▶ _Selected extract_

[Start]

Ohio’s ethics law forbids public officials from taking substantial gifts from an “improper source,” including from any person or organization “seeking to do business with the agency.” Things of substantial value, according to the website, include lavish meals and entertainment activities. Sprague’s 2023 financial disclosure form lists nothing related to Israel Bonds.

The office of Illinois Treasurer Frerichs did not respond to ICIJ’s repeated requests for comment, which included questions about who paid for his hotel and dining costs at the March 2023 Israel Bonds conference in Washington. (Illinois ethics laws forbid a public official from accepting gifts of more than $100 total in a calendar year from anyone who does business with the state.) Frerichs’ office also did not respond to questions about whether he used a private email account to correspond with Israel Bonds, as the emails from his public account that ICIJ obtained appear to include no mention of the Washington event.

Archon Fung, a professor focusing on democratic governance at Harvard University’s Kennedy School of Government, said that transparency is key for officials, who naturally face a variety of potential ethical pitfalls. “Conflicts of interest are ubiquitous in public life,” Fung said. “For somebody in a public role, they have to explain how they are managing these issues. If there is a conflict suspected, then the public is owed an account.”

Israel Bonds said it paid the expenses for speakers at the Washington event, and that “expenses were modest and we did not ask our speakers for reimbursement.”

“Just like any other business, it is common practice for broker dealers to host seminars, meetings and conferences, during which clients and potential clients attend to discuss issues of interest to them,” Miller said in a statement. “We invite a variety of speakers to present, including elected officials, and often pay for housing and transportation for those speakers who are coming in from far away. These expenses are modest.”

[End]

[Entries for finding text and elements]
[Start]

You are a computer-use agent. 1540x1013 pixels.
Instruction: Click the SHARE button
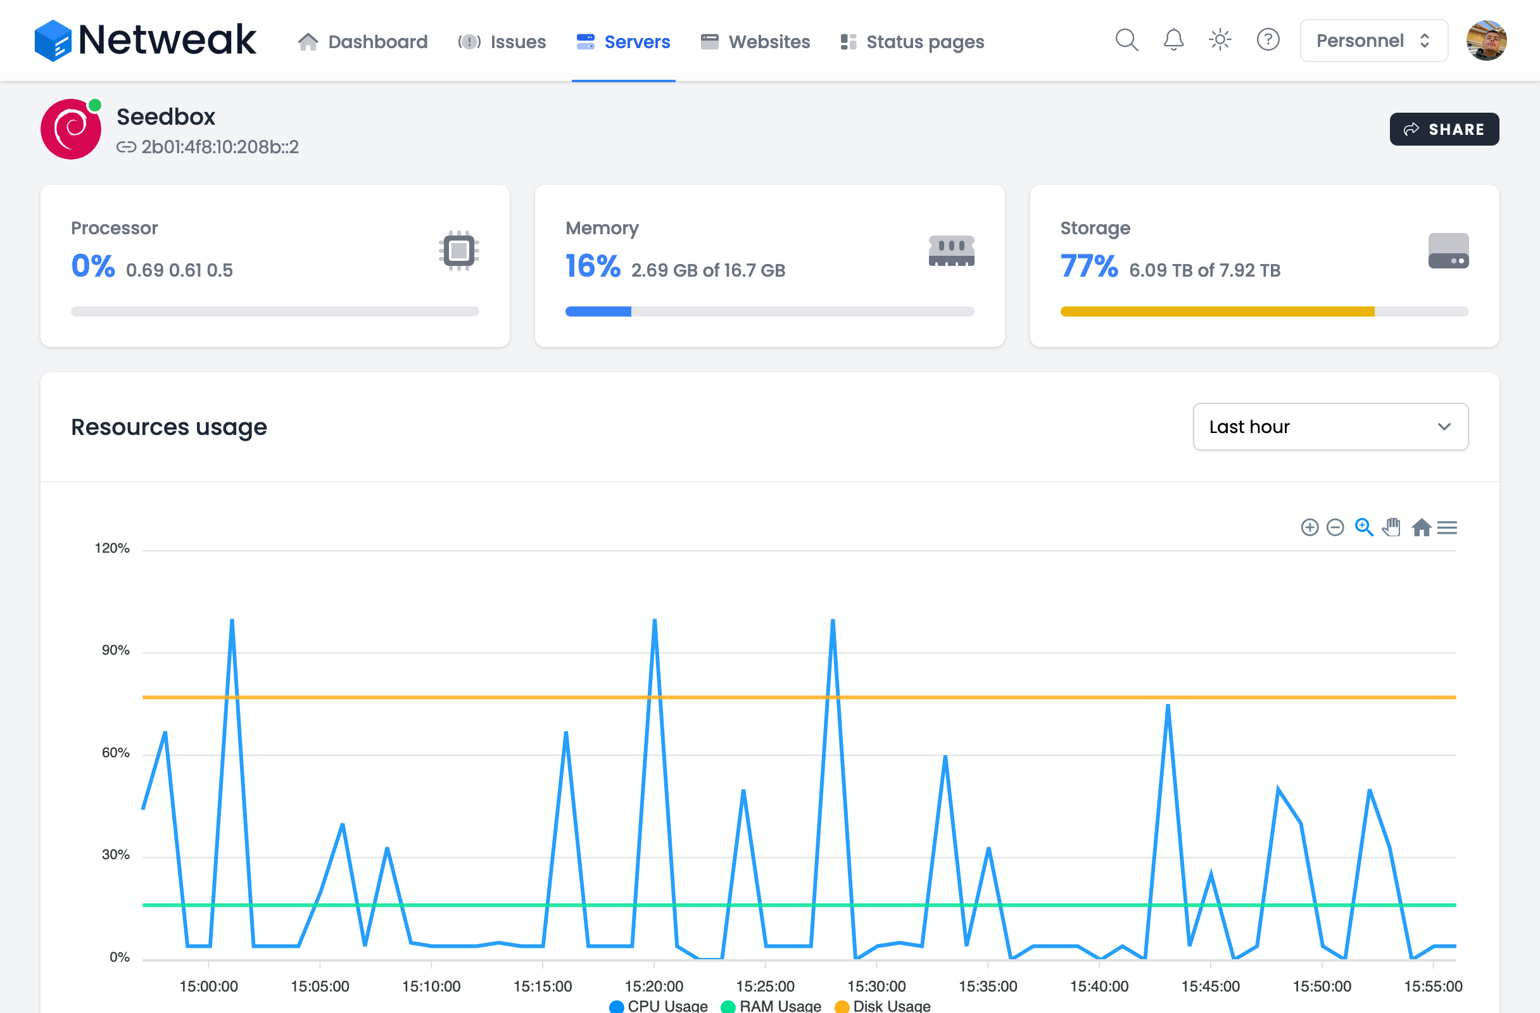[1444, 129]
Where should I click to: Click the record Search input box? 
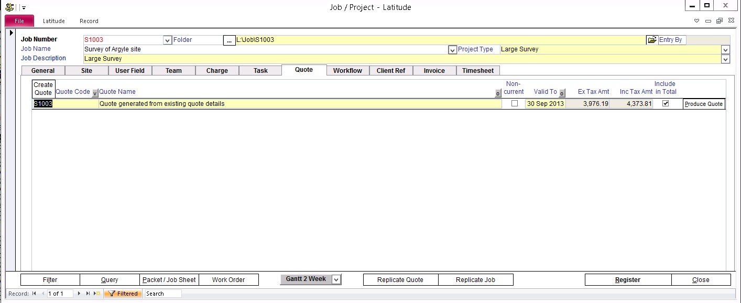(162, 294)
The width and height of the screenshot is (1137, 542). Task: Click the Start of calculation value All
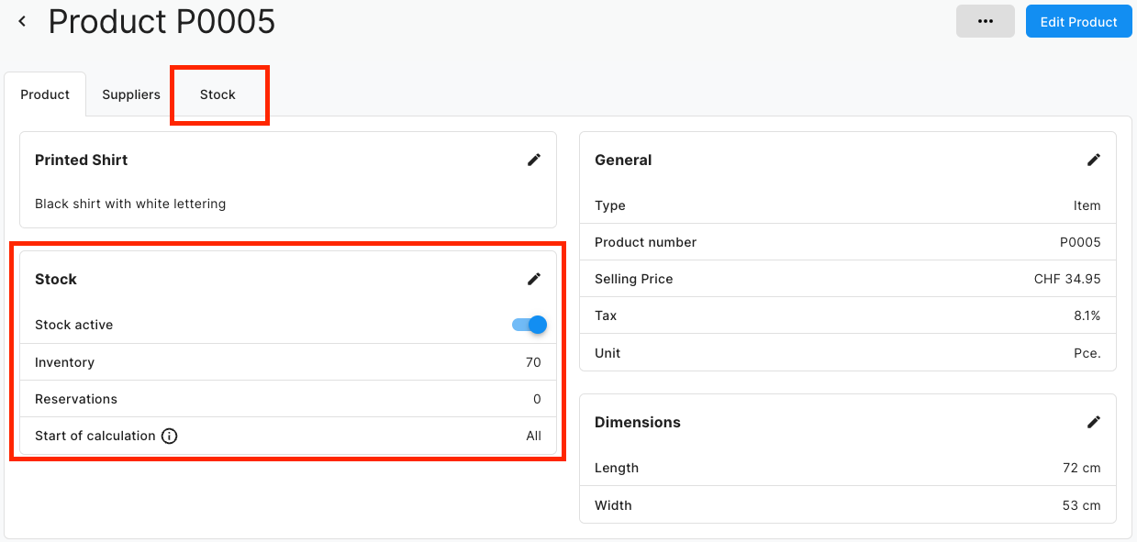pos(533,436)
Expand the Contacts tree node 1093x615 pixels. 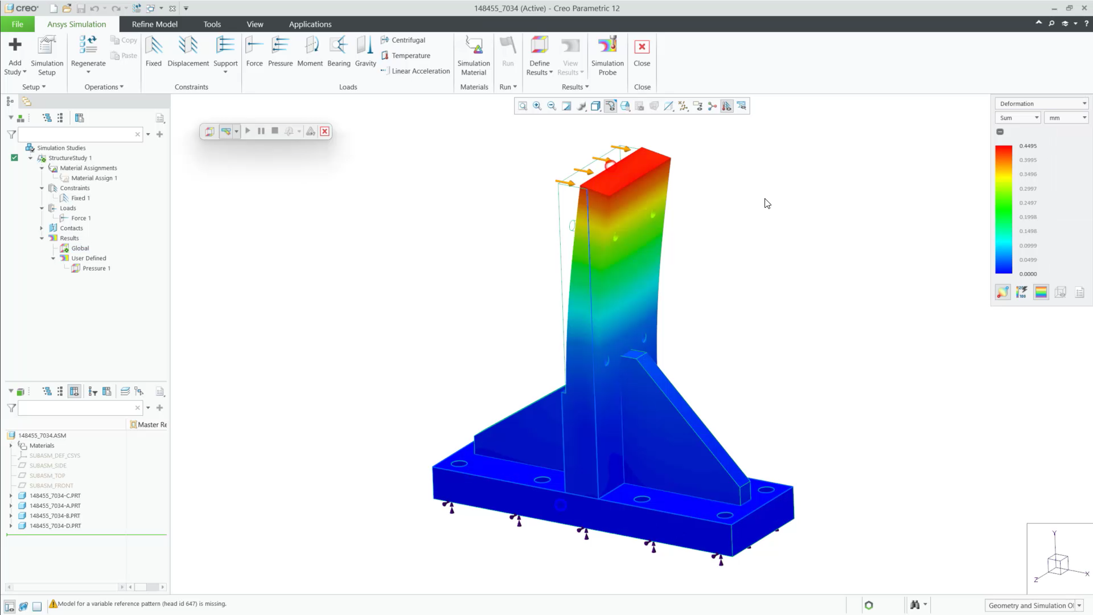41,228
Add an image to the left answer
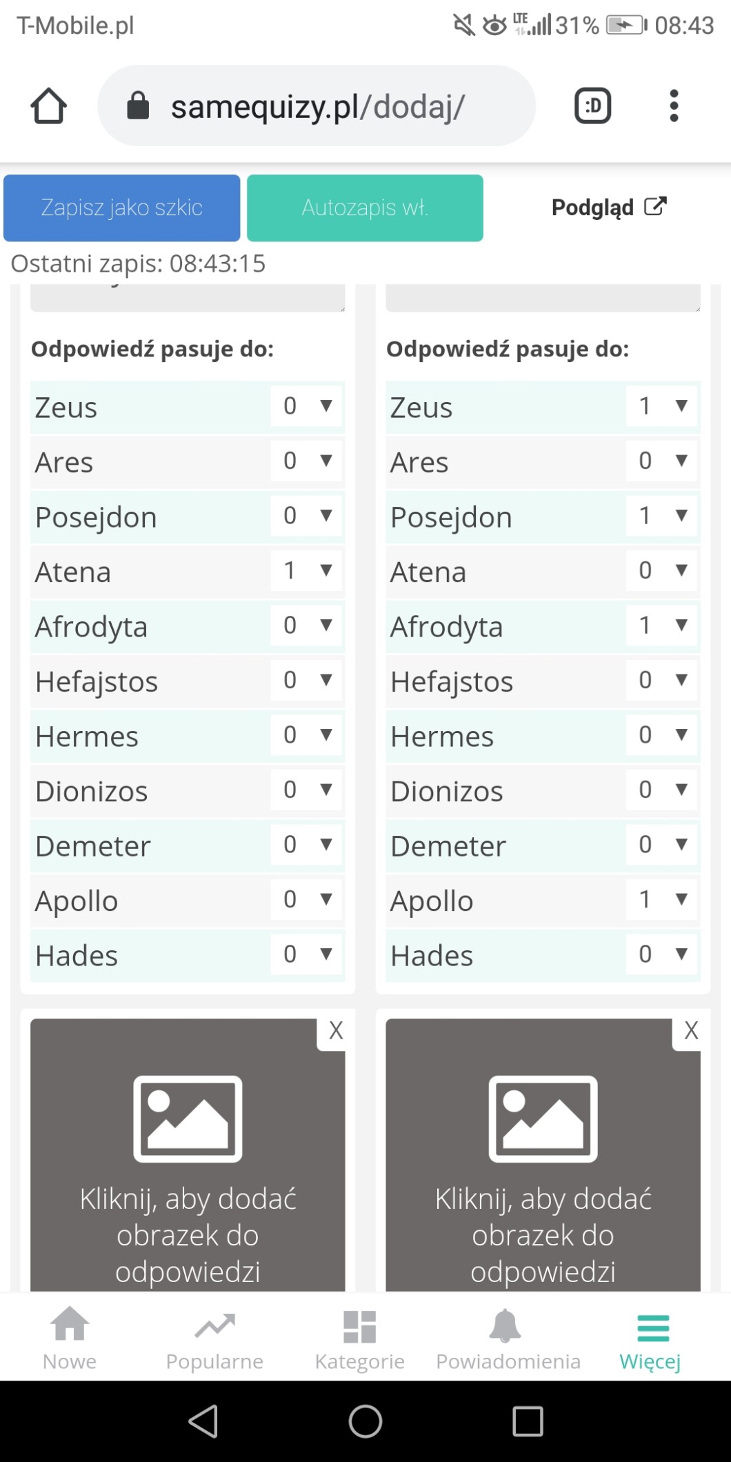 pyautogui.click(x=188, y=1159)
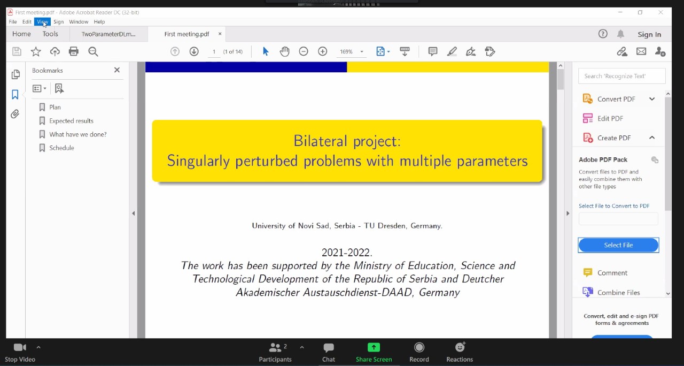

[End]

▶ _Complete the following_
**A)** In the excerpt on Israel Bonds and public ethics rules, reproduce the passage starting with "The office of" and going on through "the Washington event.".
**B)** Summarize the excerpt on Israel Bonds and public ethics rules in two sentences.

▶ _Answers to the tasks_
**A)**
The office of Illinois Treasurer Frerichs did not respond to ICIJ’s repeated requests for comment, which included questions about who paid for his hotel and dining costs at the March 2023 Israel Bonds conference in Washington. (Illinois ethics laws forbid a public official from accepting gifts of more than $100 total in a calendar year from anyone who does business with the state.) Frerichs’ office also did not respond to questions about whether he used a private email account to correspond with Israel Bonds, as the emails from his public account that ICIJ obtained appear to include no mention of the Washington event.

**B)** Ohio's ethics law bars public officials from taking substantial gifts from an improper source, and Illinois Treasurer Frerichs' office did not answer ICIJ's questions about who paid his hotel and dining costs at the March 2023 Israel Bonds conference in Washington. Israel Bonds said it paid modest expenses for speakers at that event, while Harvard professor Archon Fung said the public is owed an account when a conflict of interest is suspected.